> _Extract provided_
%%

Lecture 2: Deep Dive – The Math That Powers the Models

Lecture Goals:

  1. To derive the ordinary least squares (OLS) estimators rigorously, verify they give a minimum,

  2. To interpret the statistical output and understand statistical inference,

  3. To explore the beautiful geometry of regression. (Optional)

Part 4: Deriving the Least Squares Line

Let’s continue with our simple linear regression model: we want to predict a student’s final exam score (\(y\)) based on hours studied (\(x\)). We have \(n\) data points \((x_i, y_i)\). We propose the model:

\[ \hat{y}_i = \beta_0 + \beta_1 x_i \]

We need to find \(\beta_0\) and \(\beta_1\) that minimize the sum of squared errors (SSE):

\[ L(\beta_0, \beta_1) = \sum_{i=1}^{n} (y_i - \beta_0 - \beta_1 x_i)^2 \]

4.1. Minimizing the Loss Function Using Calculus

This is a classic optimization problem in two variables. To find the minimum, we take partial derivatives and set them to zero.

%%

> _Things to do_
1. Turn the lecture excerpt's paragraph beginning "This is a classic optimization problem" into a short bulleted list that keeps its main facts.
2. In the lecture excerpt, what quantity must the two coefficients of the regression line minimize?
None of the lines are needed for these tasks.

> _Extracted information_
%%

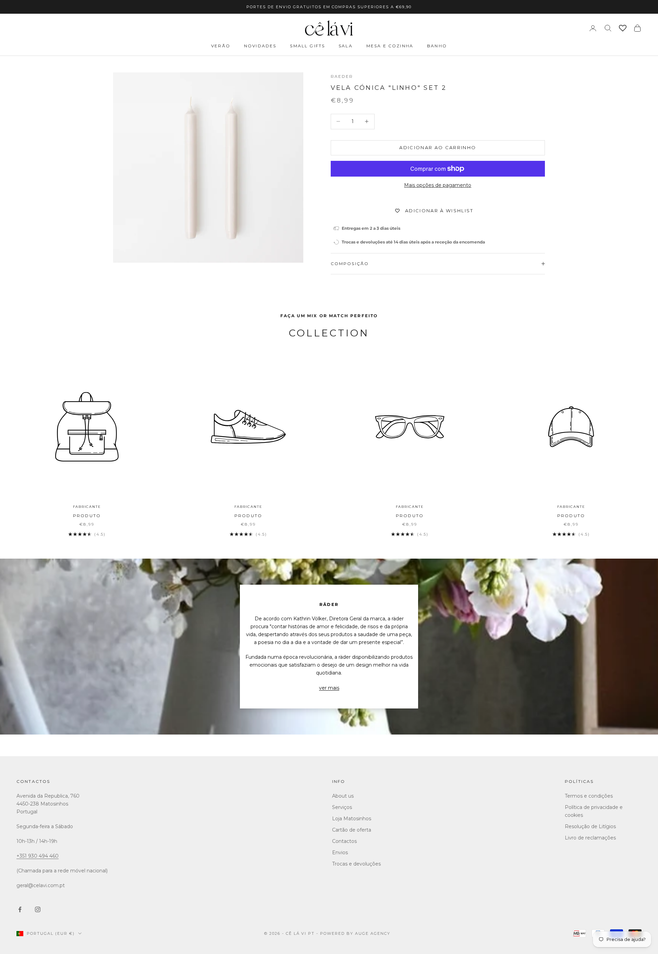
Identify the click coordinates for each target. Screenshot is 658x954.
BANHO (437, 45)
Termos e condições (589, 796)
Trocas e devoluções (356, 864)
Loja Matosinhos (351, 818)
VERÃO (220, 45)
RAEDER (342, 76)
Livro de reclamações (590, 838)
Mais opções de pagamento (437, 185)
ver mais (329, 688)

%%

> _Task-by-task results_
1.
- It is a classic optimization problem in two variables.
- To find the minimum, take the partial derivatives.
- Set those partial derivatives to zero.

2. The sum of squared errors (SSE).